→ Data provided:
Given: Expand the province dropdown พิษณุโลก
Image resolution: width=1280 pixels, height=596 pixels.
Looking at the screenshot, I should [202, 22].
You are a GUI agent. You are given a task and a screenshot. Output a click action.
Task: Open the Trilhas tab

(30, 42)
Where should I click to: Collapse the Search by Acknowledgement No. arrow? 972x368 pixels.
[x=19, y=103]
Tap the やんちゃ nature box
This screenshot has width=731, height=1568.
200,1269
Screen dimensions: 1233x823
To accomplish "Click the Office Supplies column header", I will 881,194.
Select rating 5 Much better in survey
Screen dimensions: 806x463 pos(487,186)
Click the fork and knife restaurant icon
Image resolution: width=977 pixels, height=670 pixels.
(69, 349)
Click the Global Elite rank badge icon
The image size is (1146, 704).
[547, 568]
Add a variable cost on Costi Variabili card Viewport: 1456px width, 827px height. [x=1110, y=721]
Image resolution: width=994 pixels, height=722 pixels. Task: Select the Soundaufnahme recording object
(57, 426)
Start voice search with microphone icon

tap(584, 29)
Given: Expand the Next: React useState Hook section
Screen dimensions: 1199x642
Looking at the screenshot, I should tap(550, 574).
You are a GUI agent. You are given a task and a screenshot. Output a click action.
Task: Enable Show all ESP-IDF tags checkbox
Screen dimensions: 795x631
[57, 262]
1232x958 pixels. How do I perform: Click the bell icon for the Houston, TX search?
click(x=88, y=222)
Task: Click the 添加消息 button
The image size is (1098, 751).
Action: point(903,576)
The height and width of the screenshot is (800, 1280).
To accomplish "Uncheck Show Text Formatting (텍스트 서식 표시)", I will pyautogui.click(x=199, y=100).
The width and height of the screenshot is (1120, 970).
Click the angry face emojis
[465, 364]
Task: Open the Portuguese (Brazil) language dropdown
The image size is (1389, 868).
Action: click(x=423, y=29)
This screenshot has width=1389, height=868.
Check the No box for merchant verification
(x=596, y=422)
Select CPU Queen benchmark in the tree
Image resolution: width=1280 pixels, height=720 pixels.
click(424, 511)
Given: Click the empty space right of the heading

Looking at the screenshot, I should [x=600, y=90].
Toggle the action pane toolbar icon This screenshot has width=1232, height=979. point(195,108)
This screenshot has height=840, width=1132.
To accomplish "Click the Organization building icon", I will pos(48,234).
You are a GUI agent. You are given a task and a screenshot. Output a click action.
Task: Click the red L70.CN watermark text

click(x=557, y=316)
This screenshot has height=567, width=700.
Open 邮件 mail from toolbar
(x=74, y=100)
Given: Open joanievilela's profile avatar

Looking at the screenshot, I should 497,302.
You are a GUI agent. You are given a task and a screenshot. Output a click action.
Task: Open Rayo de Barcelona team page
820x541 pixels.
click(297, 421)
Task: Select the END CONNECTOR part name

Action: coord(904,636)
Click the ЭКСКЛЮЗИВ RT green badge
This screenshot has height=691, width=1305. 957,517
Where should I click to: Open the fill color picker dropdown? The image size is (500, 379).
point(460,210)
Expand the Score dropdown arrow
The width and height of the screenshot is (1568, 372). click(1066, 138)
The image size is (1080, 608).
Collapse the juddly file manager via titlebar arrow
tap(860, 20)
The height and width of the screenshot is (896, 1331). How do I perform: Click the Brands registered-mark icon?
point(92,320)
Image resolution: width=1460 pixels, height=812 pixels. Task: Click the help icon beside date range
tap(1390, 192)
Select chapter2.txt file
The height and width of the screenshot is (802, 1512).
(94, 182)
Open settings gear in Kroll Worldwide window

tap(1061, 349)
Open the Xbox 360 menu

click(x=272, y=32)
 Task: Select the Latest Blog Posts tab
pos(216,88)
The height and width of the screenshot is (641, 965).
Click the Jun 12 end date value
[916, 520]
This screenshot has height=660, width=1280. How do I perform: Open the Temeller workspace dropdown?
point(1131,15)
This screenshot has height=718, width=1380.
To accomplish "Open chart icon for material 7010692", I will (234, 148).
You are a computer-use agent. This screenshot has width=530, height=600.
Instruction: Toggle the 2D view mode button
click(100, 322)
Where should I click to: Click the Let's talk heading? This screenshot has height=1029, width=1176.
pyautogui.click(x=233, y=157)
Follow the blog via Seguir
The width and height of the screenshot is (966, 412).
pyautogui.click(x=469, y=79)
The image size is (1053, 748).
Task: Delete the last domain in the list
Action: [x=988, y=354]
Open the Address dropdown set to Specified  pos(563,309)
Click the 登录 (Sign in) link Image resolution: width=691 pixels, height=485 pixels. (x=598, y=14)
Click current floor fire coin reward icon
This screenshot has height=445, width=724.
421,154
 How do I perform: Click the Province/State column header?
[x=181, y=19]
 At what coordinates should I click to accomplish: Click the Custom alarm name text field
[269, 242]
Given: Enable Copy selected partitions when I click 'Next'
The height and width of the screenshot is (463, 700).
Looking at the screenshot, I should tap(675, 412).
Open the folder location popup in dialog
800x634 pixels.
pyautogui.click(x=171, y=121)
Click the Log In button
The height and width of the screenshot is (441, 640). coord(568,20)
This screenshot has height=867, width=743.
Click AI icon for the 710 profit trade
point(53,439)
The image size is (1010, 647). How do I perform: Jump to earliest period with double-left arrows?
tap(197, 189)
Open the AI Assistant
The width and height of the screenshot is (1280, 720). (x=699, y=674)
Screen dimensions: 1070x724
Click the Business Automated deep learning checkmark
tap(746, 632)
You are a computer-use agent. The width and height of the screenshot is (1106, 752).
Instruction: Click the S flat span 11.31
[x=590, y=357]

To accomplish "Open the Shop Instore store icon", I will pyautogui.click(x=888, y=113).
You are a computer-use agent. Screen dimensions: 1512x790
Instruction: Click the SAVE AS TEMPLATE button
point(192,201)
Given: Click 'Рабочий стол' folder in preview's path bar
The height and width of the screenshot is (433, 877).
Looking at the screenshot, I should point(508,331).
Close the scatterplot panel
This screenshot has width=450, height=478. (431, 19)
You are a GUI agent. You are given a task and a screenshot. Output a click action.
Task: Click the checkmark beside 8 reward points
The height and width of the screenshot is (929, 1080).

→ Exercise directions:
Write down again, exactly as given, only the lines above that fall from the line with "The image size is (1098, 751)." to the line with "Task: Open the Portuguese", inclusive.

→ Result:
The image size is (1098, 751).
Action: point(903,576)
The height and width of the screenshot is (800, 1280).
To accomplish "Uncheck Show Text Formatting (텍스트 서식 표시)", I will pyautogui.click(x=199, y=100).
The width and height of the screenshot is (1120, 970).
Click the angry face emojis
[465, 364]
Task: Open the Portuguese (Brazil) language dropdown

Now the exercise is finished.